• **JOB**
Find every line in the items below that contains the word "screenshot", and copy each such line in full.

• **PROVIDED RECORDS**
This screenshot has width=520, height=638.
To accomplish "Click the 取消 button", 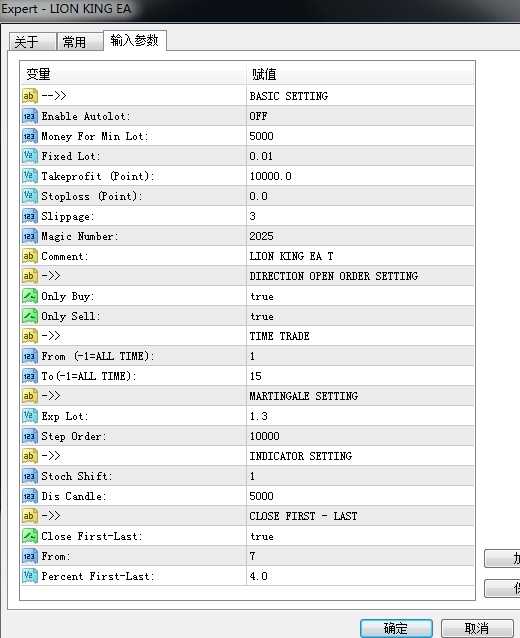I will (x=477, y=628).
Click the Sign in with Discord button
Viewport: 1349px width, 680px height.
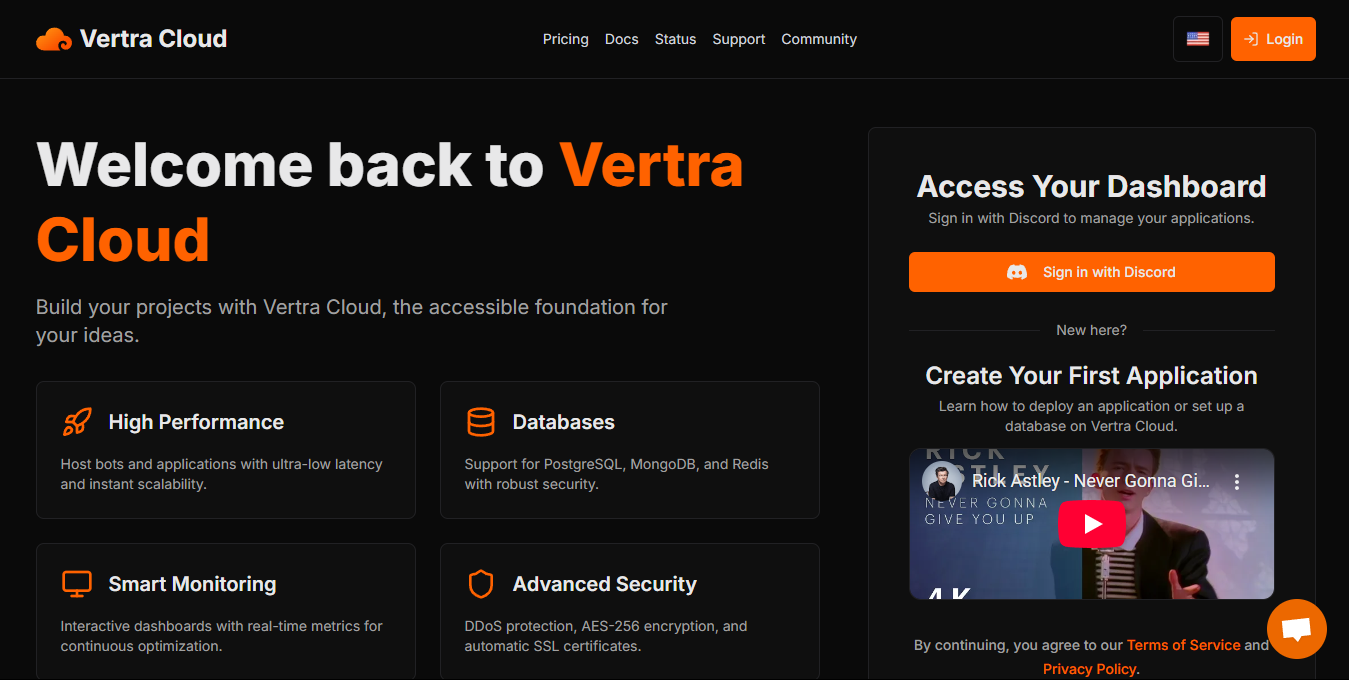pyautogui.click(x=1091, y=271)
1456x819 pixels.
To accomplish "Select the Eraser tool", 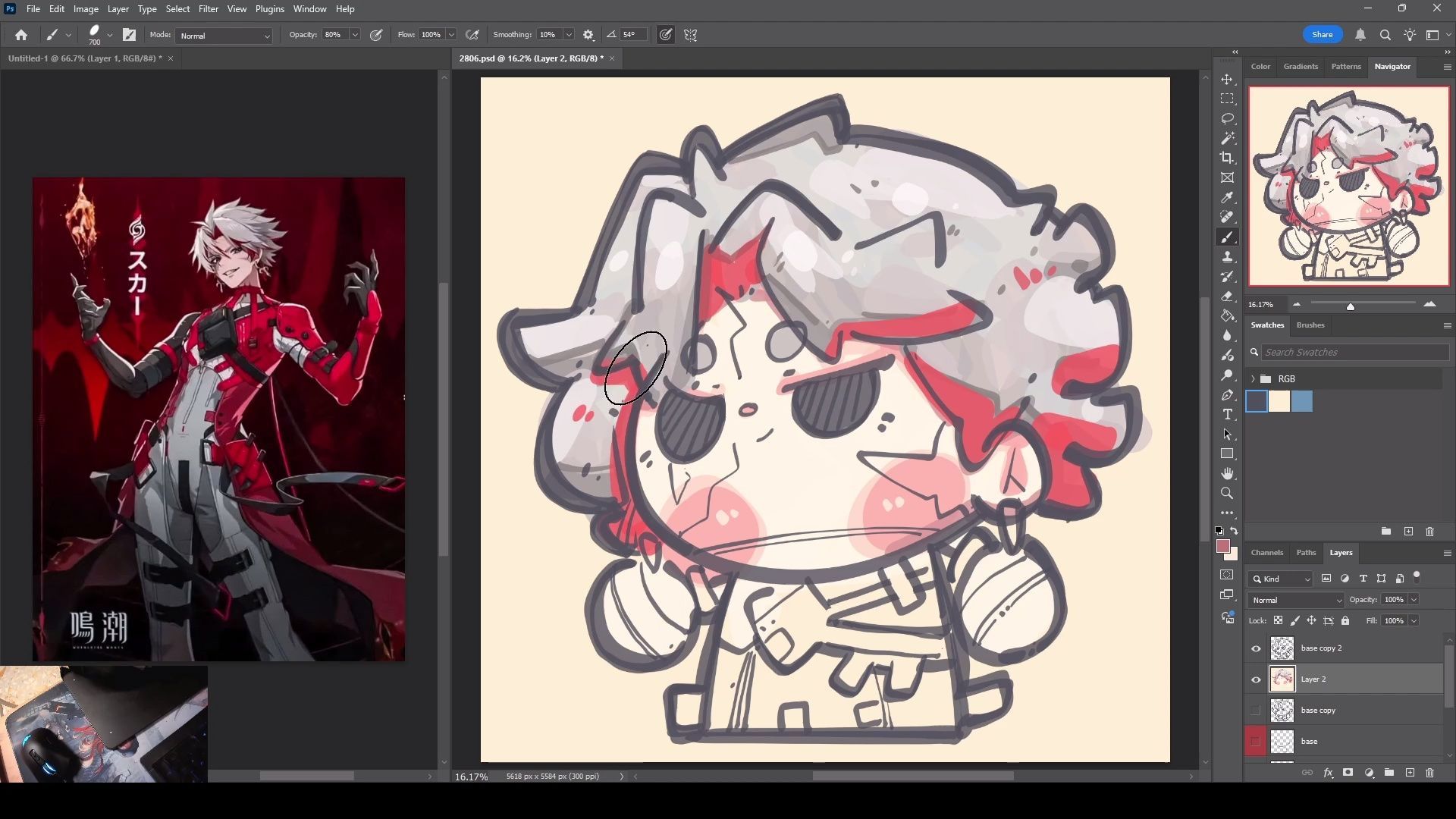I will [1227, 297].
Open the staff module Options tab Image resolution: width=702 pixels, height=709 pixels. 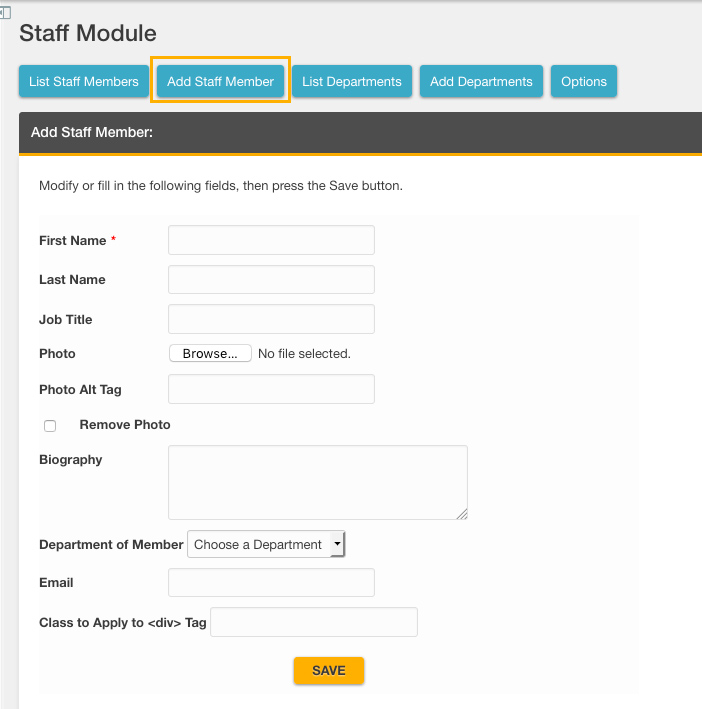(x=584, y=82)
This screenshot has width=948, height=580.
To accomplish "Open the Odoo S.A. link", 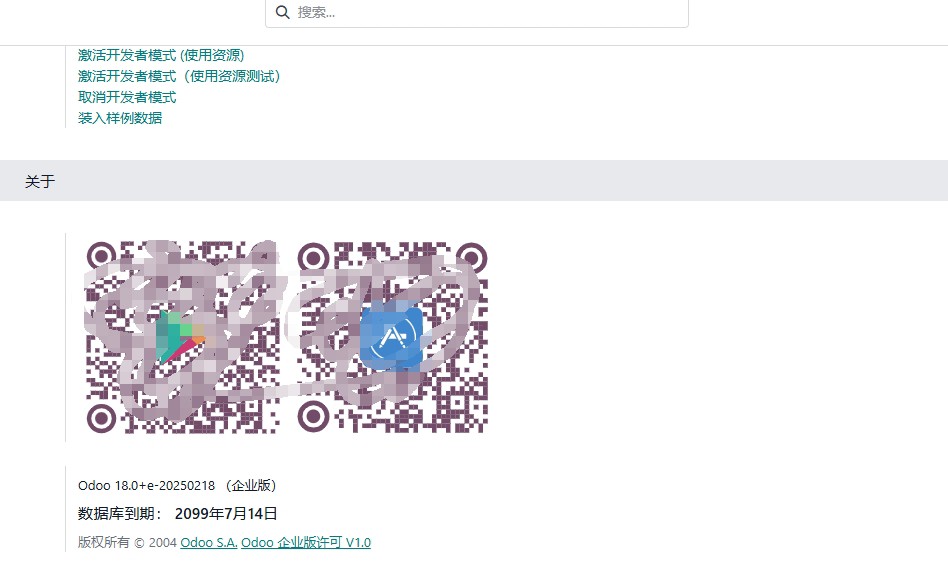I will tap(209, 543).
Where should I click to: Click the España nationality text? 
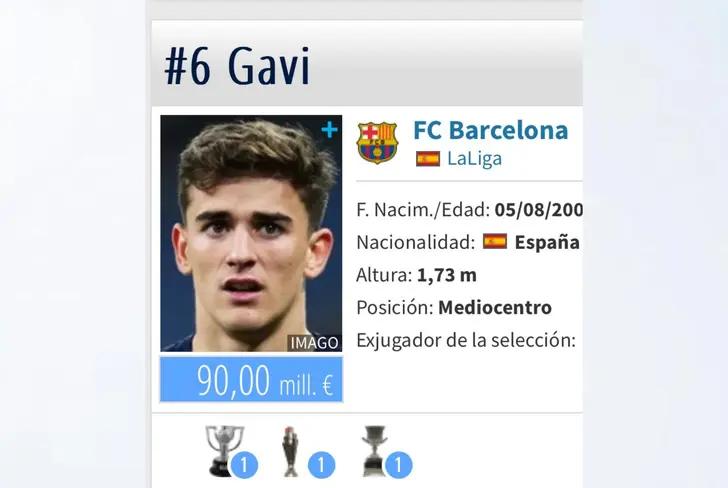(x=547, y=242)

• **RESULT OF THE TASK**
This screenshot has width=520, height=638.
This screenshot has width=948, height=580.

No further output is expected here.